Using Grunt with Travis-CI

If you are using Grunt to run your tests and Travis-CI for your continuous integration, you will need to command Travis-CI to install the grunt-cli before running your test script(s). grunt-cli is meant to be a global package, so adding it to your dependencies or devDependencies is not ideal.
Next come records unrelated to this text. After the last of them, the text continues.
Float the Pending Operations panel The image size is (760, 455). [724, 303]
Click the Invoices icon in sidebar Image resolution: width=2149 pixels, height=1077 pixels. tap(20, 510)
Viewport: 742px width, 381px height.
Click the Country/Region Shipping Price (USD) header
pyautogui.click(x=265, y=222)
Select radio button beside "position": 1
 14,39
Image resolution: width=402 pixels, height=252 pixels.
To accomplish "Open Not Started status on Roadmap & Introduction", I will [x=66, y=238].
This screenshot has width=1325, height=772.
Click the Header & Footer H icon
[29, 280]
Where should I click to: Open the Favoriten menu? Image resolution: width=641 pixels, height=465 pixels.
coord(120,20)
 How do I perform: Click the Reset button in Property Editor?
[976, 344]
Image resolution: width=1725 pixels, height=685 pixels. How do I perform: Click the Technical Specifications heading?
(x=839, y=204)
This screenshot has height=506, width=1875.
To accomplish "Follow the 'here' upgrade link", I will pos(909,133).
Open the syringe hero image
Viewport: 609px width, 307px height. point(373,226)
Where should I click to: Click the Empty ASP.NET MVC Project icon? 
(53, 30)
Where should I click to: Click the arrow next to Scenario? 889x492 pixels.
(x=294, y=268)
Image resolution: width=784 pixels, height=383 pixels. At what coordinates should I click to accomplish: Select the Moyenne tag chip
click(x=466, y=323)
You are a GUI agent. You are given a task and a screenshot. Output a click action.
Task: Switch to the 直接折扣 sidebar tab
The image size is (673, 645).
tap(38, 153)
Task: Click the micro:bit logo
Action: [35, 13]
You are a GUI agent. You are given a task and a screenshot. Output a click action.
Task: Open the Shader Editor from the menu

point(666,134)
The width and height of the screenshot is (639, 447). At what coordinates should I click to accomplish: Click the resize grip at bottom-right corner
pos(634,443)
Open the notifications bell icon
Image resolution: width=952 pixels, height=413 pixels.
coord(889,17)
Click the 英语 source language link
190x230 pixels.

You’ll need the following your package.json…

  • Test script command

  • Grunt and any plugins as dependencies

Like so:

{
  "name": "projectname",
  "version": "0.0.1",
  "description": "Project description goes here.",
  "main": "index.js",
  "scripts": {
    "test": "grunt test"
  },
  "devDependencies": {
    "grunt": "~0.4.1",
    "grunt-contrib-jshint": "~0.6.0",
    "grunt-contrib-nodeunit": "~0.2.0"
  }
}

As an example, the following might be part of your test task in gruntfile.js:

module.exports = function(grunt) {
  grunt.initConfig({
    nodeunit: {
      all: ['test/**/*.js']
    },
    jshint: {
      all: ['src/**/*.js']
    }
  });

  grunt.loadNpmTasks('grunt-contrib-jshint');
  grunt.loadNpmTasks('grunt-contrib-nodeunit');
  grunt.registerTask('test', ['jshint', 'nodeunit']);
};

Finally, in order to run Grunt on Travis-CI, make sure your .travis.yml file looks similar to this:

language: node_js
node_js:
  - "0.10"
before_script:
  - npm install grunt-cli -g

Note the last line in particular. This will cause Travis-CI to install grunt-cli as a global package before running the grunt test task. You will need to keep that line present in your .travis.yml file, since Travis-CI preserves no state between builds. This method is used by the Grunt project itself.